What HA Datastore Heartbeating and how to use it?
When the master host in a vSphere HA cluster can not communicate with a slave host over the management network, the master host uses datastore heartbeating to determine whether the slave host has failed, is in a network partition, or is network isolated. If the slave host has stopped datastore heartbeating, it is considered to have failed and its virtual machines are restarted elsewhere. vCenter Server selects a preferred set of datastores for heartbeating. This selection is made to maximize the number of hosts that have access to a heartbeating datastore and minimize the likelihood that the datastores are backed by the same storage array or NFS server.
In almost every scenario you want to use datastore heartbeating. This is an important mechanism to both protect virtual machine workloads as well as preventing failover from occuring due to a false positive. However, there are situations where you may not want to use datastore heartbeating. One example that comes to mind is a cluster of VMware ESXi Servers that host a critical application but only requires one LUN due to either its size or other factors. However, due to either licensing or the importance of the application you want to dedicate those workloads to a specific cluster that exist to only serve that application. In that scenario with only one datastore vSphere will display a warning. To resolve this you must alter the datastore heartbeat settings for the vSphere cluster.

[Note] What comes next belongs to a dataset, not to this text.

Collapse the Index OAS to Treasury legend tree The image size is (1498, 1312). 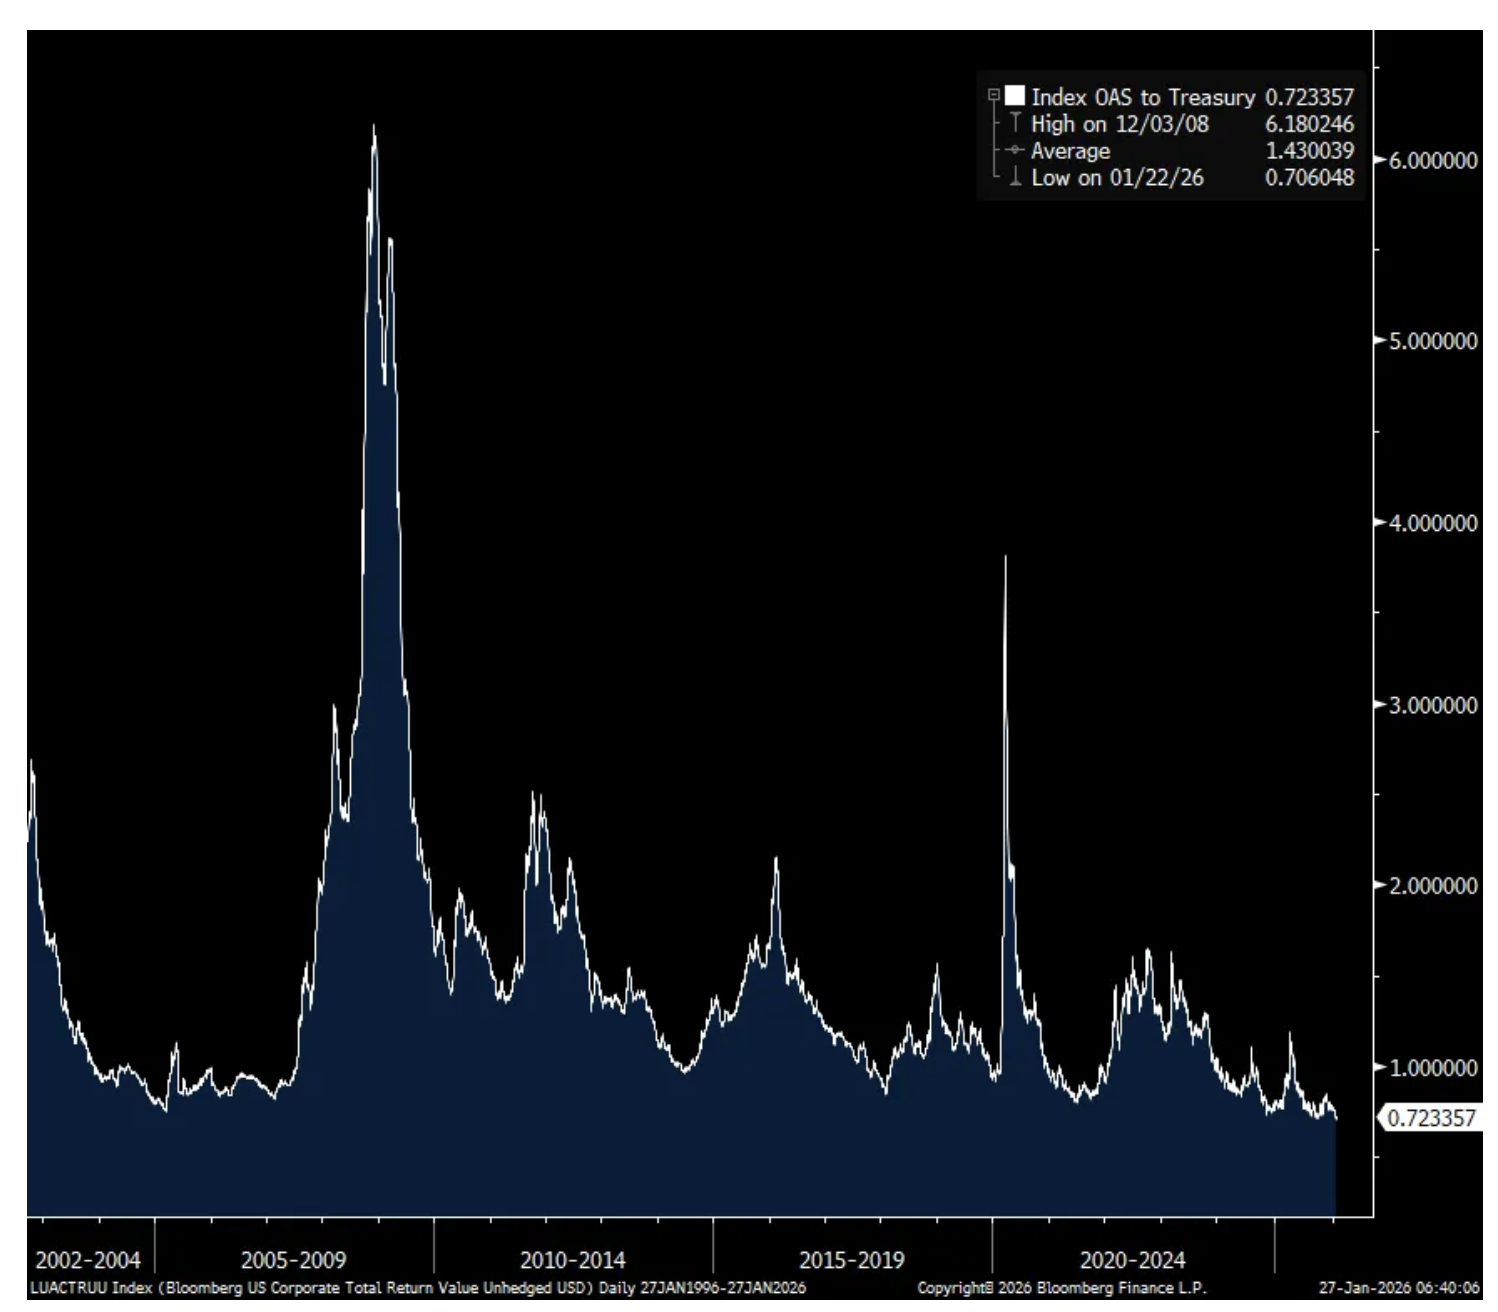[x=993, y=96]
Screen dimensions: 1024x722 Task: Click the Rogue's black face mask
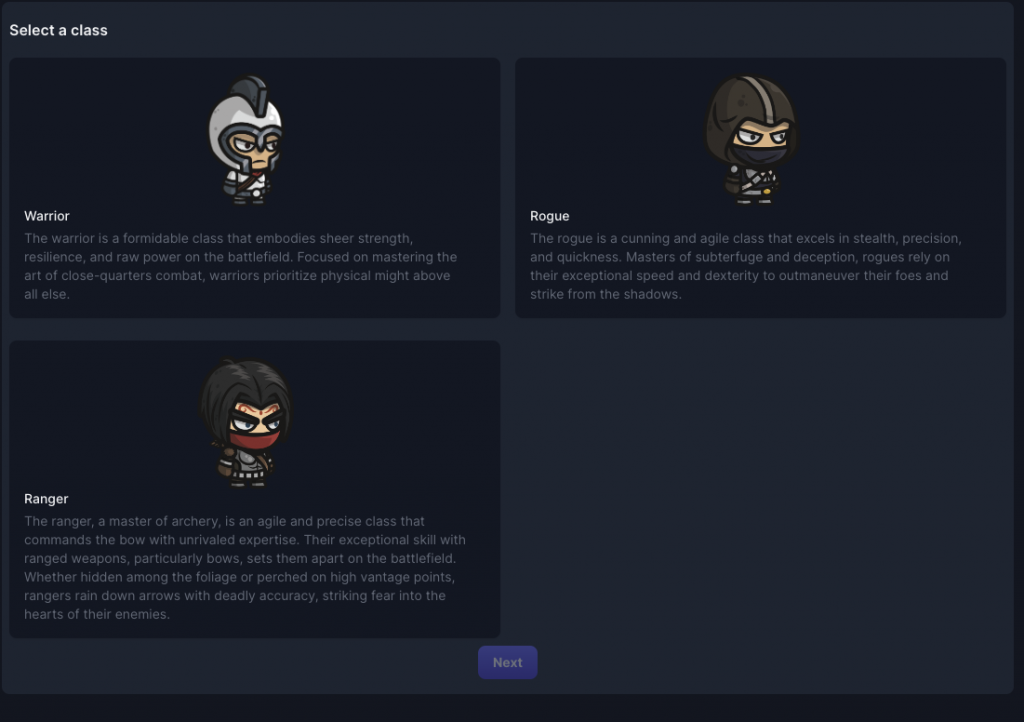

Steps to configure Datastore Heartbeating
Step 1: Log in to vCenter and view the cluster. You will see a similar warning to the below.
Step 2: Right-click the cluster, click Edit Settings, select vSphere HA, and then Advanced Options.
Step 3: Under Option, add an entry for das.ignoreInsufficientHbDatastore and set it's value to true.
Step 4: Right click each host in the cluster with the warning and select Reconfigure for HA.